** RECORDS SUPPLIED follows **

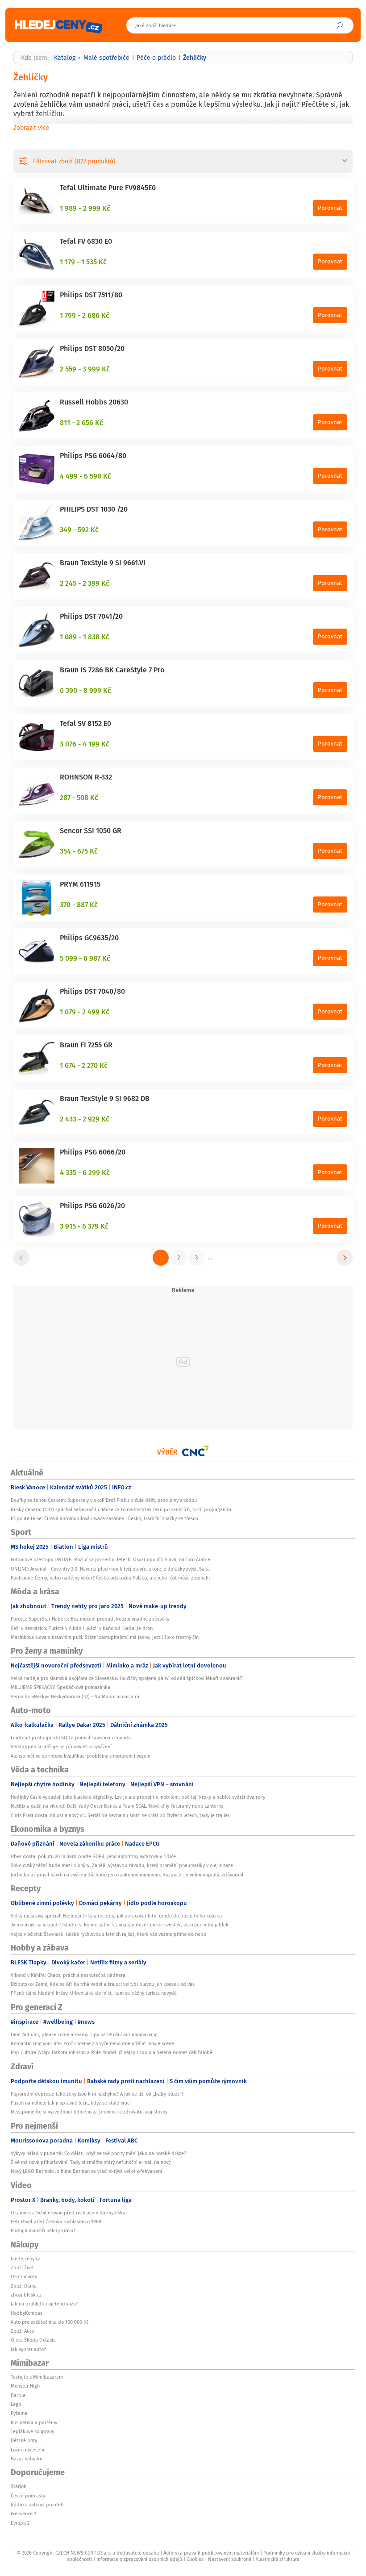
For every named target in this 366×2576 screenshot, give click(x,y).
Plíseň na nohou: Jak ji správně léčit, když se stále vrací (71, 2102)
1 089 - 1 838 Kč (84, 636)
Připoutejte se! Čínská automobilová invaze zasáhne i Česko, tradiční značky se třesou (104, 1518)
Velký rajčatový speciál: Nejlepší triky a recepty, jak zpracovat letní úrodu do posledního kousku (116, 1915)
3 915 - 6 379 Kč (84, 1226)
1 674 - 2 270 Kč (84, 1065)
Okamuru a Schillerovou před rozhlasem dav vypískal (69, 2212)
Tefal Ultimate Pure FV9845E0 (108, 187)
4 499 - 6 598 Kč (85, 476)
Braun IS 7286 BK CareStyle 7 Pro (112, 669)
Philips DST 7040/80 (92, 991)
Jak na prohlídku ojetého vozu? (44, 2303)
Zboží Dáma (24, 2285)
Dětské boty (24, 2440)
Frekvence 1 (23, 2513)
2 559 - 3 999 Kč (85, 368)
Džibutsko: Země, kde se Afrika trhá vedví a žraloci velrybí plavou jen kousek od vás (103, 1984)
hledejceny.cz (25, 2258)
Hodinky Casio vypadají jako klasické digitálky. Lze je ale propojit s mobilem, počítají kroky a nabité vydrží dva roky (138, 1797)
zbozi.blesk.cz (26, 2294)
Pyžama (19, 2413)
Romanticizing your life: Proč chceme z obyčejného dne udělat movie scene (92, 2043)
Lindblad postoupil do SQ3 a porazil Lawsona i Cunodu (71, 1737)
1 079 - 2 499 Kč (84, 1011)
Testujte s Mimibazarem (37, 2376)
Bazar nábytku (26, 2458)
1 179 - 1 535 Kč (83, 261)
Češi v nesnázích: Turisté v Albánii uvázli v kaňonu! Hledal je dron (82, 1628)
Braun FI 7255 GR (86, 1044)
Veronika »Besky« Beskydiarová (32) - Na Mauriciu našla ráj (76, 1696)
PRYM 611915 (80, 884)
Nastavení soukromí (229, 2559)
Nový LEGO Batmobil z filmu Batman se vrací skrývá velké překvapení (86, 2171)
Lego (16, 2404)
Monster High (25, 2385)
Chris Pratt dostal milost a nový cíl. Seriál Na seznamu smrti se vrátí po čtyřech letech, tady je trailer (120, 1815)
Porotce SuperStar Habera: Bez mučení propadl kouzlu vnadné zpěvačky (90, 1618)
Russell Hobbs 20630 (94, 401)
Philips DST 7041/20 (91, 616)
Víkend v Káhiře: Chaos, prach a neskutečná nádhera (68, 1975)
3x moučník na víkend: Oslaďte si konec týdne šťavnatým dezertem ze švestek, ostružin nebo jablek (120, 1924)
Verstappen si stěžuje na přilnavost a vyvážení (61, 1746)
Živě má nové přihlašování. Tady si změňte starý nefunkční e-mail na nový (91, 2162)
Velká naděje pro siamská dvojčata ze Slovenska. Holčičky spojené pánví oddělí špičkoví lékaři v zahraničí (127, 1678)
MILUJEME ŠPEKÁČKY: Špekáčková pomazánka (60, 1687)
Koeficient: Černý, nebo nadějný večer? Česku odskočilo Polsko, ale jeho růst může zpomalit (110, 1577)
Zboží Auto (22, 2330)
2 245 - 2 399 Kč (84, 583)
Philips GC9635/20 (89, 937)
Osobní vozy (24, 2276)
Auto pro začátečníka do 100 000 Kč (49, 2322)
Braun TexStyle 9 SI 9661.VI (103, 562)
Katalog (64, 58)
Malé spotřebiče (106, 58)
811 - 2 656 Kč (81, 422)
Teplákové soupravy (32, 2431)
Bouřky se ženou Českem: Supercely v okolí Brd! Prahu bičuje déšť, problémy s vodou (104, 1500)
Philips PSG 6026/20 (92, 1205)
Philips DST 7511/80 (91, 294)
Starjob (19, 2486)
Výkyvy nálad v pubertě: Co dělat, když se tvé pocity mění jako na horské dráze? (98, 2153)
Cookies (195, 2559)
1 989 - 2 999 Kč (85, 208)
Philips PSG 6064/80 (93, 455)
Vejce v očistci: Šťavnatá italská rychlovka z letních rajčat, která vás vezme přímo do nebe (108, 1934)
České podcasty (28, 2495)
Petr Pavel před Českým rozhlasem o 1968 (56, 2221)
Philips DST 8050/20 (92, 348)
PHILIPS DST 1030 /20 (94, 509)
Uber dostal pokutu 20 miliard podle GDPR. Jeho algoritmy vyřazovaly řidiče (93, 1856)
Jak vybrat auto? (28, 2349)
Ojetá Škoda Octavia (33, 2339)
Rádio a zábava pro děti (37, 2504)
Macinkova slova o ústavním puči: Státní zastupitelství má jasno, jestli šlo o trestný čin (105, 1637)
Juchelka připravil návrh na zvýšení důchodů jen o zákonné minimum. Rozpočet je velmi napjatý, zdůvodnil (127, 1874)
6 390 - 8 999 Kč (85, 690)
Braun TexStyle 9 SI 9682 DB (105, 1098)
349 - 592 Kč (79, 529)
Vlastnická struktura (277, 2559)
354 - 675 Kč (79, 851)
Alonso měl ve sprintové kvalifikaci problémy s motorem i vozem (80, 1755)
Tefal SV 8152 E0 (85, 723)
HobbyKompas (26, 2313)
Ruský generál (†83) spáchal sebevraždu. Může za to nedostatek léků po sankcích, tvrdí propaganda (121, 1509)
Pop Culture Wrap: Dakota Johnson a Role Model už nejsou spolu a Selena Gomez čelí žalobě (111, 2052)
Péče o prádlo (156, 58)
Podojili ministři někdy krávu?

** End of RECORDS SUPPLIED **

ACTIVITY:
Write the entries out in full and exactly, omitting every picture.

SOLUTION FOR THIS PROBLEM:
For every named target in this 366×2576 screenshot, give click(x,y).
Plíseň na nohou: Jak ji správně léčit, když se stále vrací (71, 2102)
1 089 - 1 838 Kč (84, 636)
Připoutejte se! Čínská automobilová invaze zasáhne i Česko, tradiční značky se třesou (104, 1518)
Velký rajčatový speciál: Nejlepší triky a recepty, jak zpracovat letní úrodu do posledního kousku (116, 1915)
3 915 - 6 379 Kč (84, 1226)
1 674 - 2 270 Kč (84, 1065)
Okamuru a Schillerovou před rozhlasem dav vypískal (69, 2212)
Tefal Ultimate Pure FV9845E0 (108, 187)
4 499 - 6 598 Kč (85, 476)
Braun IS 7286 BK CareStyle 7 Pro (112, 669)
Philips DST 7040/80 (92, 991)
Jak na prohlídku ojetého vozu? (44, 2303)
Zboží Dáma (24, 2285)
Dětské boty (24, 2440)
Frekvence 1 (23, 2513)
2 559 - 3 999 Kč (85, 368)
Džibutsko: Země, kde se Afrika trhá vedví a žraloci velrybí plavou jen kousek od vás (103, 1984)
hledejceny.cz (25, 2258)
Hodinky Casio vypadají jako klasické digitálky. Lze je ale propojit s mobilem, počítají kroky a nabité vydrží dva roky (138, 1797)
zbozi.blesk.cz (26, 2294)
Pyžama (19, 2413)
Romanticizing your life: Proč chceme z obyčejného dne udělat movie scene (92, 2043)
Lindblad postoupil do SQ3 a porazil Lawsona i Cunodu (71, 1737)
1 079 - 2 499 Kč (84, 1011)
Testujte s Mimibazarem (37, 2376)
Bazar nábytku (26, 2458)
1 179 - 1 535 Kč (83, 261)
Češi v nesnázích: Turisté v Albánii uvázli v kaňonu! Hledal je dron (82, 1628)
Braun FI 7255 GR (86, 1044)
Veronika »Besky« Beskydiarová (32) - Na Mauriciu našla ráj (76, 1696)
PRYM 611915 (80, 884)
Nastavení soukromí (229, 2559)
Nový LEGO Batmobil z filmu Batman se vrací skrývá velké překvapení (86, 2171)
Lego (16, 2404)
Monster High (25, 2385)
Chris Pratt dostal milost a nový cíl. Seriál Na seznamu smrti se vrátí po čtyřech letech, tady je trailer (120, 1815)
Porotce SuperStar Habera: Bez mučení propadl kouzlu vnadné zpěvačky (90, 1618)
Russell Hobbs 20630 (94, 401)
Philips DST 7041/20 (91, 616)
Víkend v Káhiře: Chaos, prach a neskutečná nádhera (68, 1975)
3x moučník na víkend: Oslaďte si konec týdne šťavnatým dezertem ze švestek, ostružin nebo jablek (120, 1924)
Verstappen si stěžuje na přilnavost a vyvážení (61, 1746)
Živě má nové přihlašování. Tady si změňte starý nefunkční e-mail na nový (91, 2162)
Velká naděje pro siamská dvojčata ze Slovenska. Holčičky spojené pánví oddělí špičkoví lékaři v zahraničí (127, 1678)
MILUJEME ŠPEKÁČKY: Špekáčková pomazánka (60, 1687)
Koeficient: Černý, nebo nadějný večer? Česku odskočilo Polsko, ale jeho růst může zpomalit (110, 1577)
Zboží Auto (22, 2330)
2 245 - 2 399 Kč (84, 583)
Philips GC9635/20 (89, 937)
Osobní vozy (24, 2276)
Auto pro začátečníka do 100 000 Kč (49, 2322)
Braun TexStyle 9 SI 9661.VI (103, 562)
Katalog (64, 58)
Malé spotřebiče (106, 58)
811 - 2 656 Kč (81, 422)
Teplákové soupravy (32, 2431)
Bouřky se ženou Českem: Supercely v okolí Brd! Prahu bičuje déšť, problémy s vodou (104, 1500)
Philips PSG 6026/20 (92, 1205)
Philips DST 7511/80 (91, 294)
Starjob (19, 2486)
Výkyvy nálad v pubertě: Co dělat, když se tvé pocity mění jako na horské dráze? (98, 2153)
Cookies (195, 2559)
1 989 - 2 999 Kč (85, 208)
Philips PSG 6064/80 (93, 455)
Vejce v očistci: Šťavnatá italská rychlovka z letních rajčat, která vás vezme přímo do nebe (108, 1934)
České podcasty (28, 2495)
Petr Pavel před Českým rozhlasem o 1968 (56, 2221)
Philips DST 8050/20 (92, 348)
PHILIPS DST 1030 /20 (94, 509)
Uber dostal pokutu 20 miliard podle GDPR. Jeho algoritmy vyřazovaly řidiče (93, 1856)
Jak vybrat auto? (28, 2349)
Ojetá Škoda Octavia (33, 2339)
Rádio a zábava pro děti (37, 2504)
Macinkova slova o ústavním puči: Státní zastupitelství má jasno, jestli šlo o trestný čin (105, 1637)
Juchelka připravil návrh na zvýšení důchodů jen o zákonné minimum. Rozpočet je velmi napjatý, zdůvodnil (127, 1874)
6 390 - 8 999 Kč (85, 690)
Braun TexStyle 9 SI 9682 DB (105, 1098)
349 - 592 Kč (79, 529)
Vlastnická struktura (277, 2559)
354 - 675 Kč (79, 851)
Alonso měl ve sprintové kvalifikaci problémy s motorem i vozem (80, 1755)
Tefal SV 8152 E0 (85, 723)
HobbyKompas (26, 2313)
Ruský generál (†83) spáchal sebevraždu. Může za to nedostatek léků po sankcích, tvrdí propaganda (121, 1509)
Pop Culture Wrap: Dakota Johnson a Role Model už nejsou spolu a Selena Gomez čelí žalobě (111, 2052)
Péče o prádlo (156, 58)
Podojili ministři někdy krávu?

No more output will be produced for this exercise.